Tuesday, February 27, 2007
Blade Runner
This was the first time Id seen Blade Runner, and I have to admit I wasnt much of a fan. I did however really like the concept of the Replicants. The fact that they were programmed to be stronger and smarter than the average human was a cool idea, as well as the foresight to program a time limit on their existence. After we talked in class about the possibility of Deckard being a Replicant, I went home and re-watched the film and have decided that he is not one. According to the back of the DVD case, the unicorn vision he has was not in the original movie: It was added into the film before its "digitally remastered" re-release to possibly "suggest Deckard may be a humanoid." It is my feeling that some fans of the original production had that very question of Deckards human status and pressed Ridley Scott or Michael Deeley to clarify his status and they then added that unicorn scene. Regardless, the film was decent but nothing special in my mind. The only note worthy aspect of the movie was the concept of the replicants, though I thought it could have been done better.
Wednesday, February 7, 2007
Tron
To be honest, this was the first time I'd seen Tron, which is surprising because after watching it I can't imagine not being obsessed with it as a child (it opened only two years before I was born, you'd think somebody would have introduced it to me). Overall, getting past the computer graphics (while I respect that this was the first time graphics like this had been attempted) Tron was a great story. It addressed the issues that are currently being debated, like the point in time when computers will be so intelligent that they become the dominant force and the subsequent human interfacing with the computer to destroy it, it was quite ahead of its time. It was a little hard for me to get past watching the Dude from the Big Lebowski save the computer world and become the Hero of a PG Disney movie. Oh yea, and what REALLY took me out of the movie was seeing a giant Mickey Mouse head on the ground as the butterfly on a beam-of-light ship passed over it, that was really unnecessary and blatant product placement. That was not my cup of tea. Also, having been a huge Southpark fan my entire life, it was hard for me to take the image of the master controller seriously, because that was the same image of Moses in a Southpark episode, an episode where Moses demands paper plate maraca's and macaroni necklaces. On that note however, I recognized a lot of scenes in the film from a lot of my favorite television shows, like the light cycle scene in Family Guy... ok I'm getting off track... Either way, I thought this was a great movie for its time, I even went out and bought it so I could watch the extra features, I'm a movie nerd like that!

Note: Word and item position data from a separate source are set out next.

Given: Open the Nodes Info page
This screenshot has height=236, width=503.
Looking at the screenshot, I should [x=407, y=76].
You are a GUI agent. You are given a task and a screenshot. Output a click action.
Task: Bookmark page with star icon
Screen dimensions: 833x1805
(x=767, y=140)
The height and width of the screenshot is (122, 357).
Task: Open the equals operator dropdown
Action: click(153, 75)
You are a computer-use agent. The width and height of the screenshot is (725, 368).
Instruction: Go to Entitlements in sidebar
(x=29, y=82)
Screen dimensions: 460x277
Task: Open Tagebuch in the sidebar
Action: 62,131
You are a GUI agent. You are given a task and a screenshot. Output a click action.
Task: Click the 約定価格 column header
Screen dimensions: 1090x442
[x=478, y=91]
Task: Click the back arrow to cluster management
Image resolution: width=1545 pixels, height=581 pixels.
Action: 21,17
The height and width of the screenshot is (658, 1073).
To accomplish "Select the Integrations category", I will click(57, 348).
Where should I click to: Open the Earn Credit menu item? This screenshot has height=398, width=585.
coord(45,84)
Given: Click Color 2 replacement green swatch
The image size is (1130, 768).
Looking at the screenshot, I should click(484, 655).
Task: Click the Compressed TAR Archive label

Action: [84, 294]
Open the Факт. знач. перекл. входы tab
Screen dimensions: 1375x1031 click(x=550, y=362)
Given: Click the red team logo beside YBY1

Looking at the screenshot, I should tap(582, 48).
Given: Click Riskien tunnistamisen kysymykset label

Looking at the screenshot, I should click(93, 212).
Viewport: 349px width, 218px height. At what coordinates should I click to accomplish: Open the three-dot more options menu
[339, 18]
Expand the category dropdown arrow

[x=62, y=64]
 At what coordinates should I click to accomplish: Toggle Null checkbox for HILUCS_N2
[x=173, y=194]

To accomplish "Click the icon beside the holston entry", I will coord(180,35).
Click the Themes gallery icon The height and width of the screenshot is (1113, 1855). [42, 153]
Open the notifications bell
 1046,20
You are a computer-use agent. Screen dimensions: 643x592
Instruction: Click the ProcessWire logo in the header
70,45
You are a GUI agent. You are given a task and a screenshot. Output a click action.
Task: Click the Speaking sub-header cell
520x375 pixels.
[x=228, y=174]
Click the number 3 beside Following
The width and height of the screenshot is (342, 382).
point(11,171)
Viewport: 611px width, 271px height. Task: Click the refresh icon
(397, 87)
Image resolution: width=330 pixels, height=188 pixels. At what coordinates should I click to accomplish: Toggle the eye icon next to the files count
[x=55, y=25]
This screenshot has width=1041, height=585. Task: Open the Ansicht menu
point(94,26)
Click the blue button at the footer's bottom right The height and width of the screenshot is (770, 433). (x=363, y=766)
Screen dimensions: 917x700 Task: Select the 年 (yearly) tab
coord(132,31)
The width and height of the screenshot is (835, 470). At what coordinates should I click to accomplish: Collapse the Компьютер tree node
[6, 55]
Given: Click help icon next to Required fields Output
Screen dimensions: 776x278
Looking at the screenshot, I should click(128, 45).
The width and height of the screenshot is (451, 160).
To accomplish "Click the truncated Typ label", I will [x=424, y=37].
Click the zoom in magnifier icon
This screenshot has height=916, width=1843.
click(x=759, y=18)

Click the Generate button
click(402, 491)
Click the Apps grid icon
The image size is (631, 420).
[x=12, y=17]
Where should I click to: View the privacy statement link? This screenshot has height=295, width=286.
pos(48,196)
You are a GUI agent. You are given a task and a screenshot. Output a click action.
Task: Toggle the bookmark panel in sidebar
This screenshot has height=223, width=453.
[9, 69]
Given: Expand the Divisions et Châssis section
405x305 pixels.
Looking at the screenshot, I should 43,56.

Thursday, February 1, 2007
Escape Velocity and THX 1138
It came as a suprise to me that the reading, Escape Velocity, was written in 1995 as the beginning of the internet revolution was taking place. Almost all of Mark Dery's notions and idea's are right on with what has emerged from what he calls a "techno-eschatology" What struck me most when trying to compare his writing to the film THX 1138, was the notion of televangelism, though not expressly written in that term. What he writes is actually an idea by John Winthrop which states that "Where Christian teleology, free-market visions of boundless expansion, and an abiding faith in technology have intertwined in a secular theology." While i was barely a teenager when this was written, it seems to me almost prophetic. As with George Lucas's vision, and maybe even Orwell, the idea that technology will eventually be so intertwined with human life, consumption, growth, and prosperity, that we will be so dependent on it that it will become an unhealthy, if not dangerous, fixiation and addiction. Our society in America at this point in time is based on the need to advance technologically while at the same time consume and commodify anything and everything to the point where the original purpose of technological advancement (i.e. medicine, food prodution) has been lost and forgotten. We are truely living in a time where we have lost where we came from, and the only way we are going to remember our current lives in the future will be through the lens of a video camera.